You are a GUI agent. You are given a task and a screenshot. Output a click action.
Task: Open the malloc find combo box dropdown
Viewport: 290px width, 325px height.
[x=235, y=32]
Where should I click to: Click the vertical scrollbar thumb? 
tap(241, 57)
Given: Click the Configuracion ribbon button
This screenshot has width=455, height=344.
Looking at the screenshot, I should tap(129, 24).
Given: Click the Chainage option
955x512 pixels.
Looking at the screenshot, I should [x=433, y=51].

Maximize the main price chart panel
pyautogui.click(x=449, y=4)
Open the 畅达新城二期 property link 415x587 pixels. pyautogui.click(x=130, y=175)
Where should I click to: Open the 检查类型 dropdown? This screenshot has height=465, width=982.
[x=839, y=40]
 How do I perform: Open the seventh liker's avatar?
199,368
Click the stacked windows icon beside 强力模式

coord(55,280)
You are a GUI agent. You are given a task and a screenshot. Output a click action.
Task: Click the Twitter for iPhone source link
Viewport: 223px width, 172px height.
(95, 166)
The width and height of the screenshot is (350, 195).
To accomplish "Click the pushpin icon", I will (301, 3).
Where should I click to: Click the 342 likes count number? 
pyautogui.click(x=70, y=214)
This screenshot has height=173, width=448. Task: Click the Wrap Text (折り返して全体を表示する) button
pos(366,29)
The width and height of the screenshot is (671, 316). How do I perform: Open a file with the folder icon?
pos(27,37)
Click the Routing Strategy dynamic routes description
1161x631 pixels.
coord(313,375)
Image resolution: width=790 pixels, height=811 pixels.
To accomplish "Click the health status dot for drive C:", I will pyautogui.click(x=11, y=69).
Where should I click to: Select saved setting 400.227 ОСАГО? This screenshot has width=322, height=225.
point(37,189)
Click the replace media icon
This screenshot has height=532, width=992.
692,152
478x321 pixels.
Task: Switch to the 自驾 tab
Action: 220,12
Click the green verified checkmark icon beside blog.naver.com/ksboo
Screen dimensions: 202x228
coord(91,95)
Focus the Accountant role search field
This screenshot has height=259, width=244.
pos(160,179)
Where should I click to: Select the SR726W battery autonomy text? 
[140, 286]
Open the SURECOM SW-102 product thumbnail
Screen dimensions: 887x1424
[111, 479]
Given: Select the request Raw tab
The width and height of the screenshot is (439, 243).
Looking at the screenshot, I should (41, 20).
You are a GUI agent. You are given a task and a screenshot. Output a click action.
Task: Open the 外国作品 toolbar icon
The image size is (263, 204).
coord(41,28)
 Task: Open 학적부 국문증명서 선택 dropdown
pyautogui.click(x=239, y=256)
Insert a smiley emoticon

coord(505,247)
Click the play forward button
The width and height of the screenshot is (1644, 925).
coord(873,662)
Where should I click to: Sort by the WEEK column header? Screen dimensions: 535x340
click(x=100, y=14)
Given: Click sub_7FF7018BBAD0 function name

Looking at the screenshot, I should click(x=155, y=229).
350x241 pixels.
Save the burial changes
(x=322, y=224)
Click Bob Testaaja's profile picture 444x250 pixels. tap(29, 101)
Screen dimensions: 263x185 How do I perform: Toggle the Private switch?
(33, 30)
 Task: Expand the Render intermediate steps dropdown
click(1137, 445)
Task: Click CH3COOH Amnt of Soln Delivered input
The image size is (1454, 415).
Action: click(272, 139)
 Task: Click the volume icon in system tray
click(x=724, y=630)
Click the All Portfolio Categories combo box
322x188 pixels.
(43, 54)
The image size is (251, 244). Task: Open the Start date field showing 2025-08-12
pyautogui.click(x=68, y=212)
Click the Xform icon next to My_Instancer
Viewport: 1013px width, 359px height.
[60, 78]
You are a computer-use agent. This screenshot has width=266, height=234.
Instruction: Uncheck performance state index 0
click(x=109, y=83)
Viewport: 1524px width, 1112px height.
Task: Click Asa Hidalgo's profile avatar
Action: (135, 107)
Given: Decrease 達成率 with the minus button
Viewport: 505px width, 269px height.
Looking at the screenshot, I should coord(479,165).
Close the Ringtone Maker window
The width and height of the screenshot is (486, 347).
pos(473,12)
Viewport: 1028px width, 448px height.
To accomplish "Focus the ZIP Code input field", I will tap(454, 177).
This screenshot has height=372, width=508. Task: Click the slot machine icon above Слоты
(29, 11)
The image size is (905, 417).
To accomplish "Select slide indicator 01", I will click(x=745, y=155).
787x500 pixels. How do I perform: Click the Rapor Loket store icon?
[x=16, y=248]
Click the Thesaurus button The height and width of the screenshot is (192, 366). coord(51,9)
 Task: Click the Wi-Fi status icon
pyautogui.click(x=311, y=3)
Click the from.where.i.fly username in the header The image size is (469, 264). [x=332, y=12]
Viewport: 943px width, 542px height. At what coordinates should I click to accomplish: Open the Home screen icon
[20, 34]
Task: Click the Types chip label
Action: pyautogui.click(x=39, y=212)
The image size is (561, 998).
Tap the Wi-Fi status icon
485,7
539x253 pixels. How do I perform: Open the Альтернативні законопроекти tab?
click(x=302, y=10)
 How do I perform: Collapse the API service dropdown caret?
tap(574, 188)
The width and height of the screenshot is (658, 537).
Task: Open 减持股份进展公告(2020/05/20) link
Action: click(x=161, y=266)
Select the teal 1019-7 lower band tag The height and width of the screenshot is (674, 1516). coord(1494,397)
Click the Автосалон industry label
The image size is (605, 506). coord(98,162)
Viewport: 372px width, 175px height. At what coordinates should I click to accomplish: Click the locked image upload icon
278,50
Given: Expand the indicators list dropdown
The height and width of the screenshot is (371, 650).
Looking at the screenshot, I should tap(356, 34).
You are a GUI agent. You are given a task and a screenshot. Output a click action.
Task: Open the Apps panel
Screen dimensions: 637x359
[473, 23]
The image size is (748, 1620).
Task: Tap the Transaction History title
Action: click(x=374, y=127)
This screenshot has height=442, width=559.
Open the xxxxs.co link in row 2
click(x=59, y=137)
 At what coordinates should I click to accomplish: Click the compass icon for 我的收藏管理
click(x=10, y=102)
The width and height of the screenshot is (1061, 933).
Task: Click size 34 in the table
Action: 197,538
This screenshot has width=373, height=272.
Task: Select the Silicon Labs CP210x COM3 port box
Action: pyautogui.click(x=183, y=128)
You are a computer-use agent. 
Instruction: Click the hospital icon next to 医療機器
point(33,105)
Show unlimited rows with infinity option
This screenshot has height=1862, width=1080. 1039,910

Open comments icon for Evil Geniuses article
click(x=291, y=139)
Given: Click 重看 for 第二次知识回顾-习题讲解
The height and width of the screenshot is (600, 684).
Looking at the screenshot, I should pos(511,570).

### INSTRUCTIONS FOR THE TASK
What lines of the data include the word "computer"? Copy each of them.

### PROBLEM SOLUTION
You are a computer-use agent. This screenshot has width=266, height=234.
You are a computer-use agent. 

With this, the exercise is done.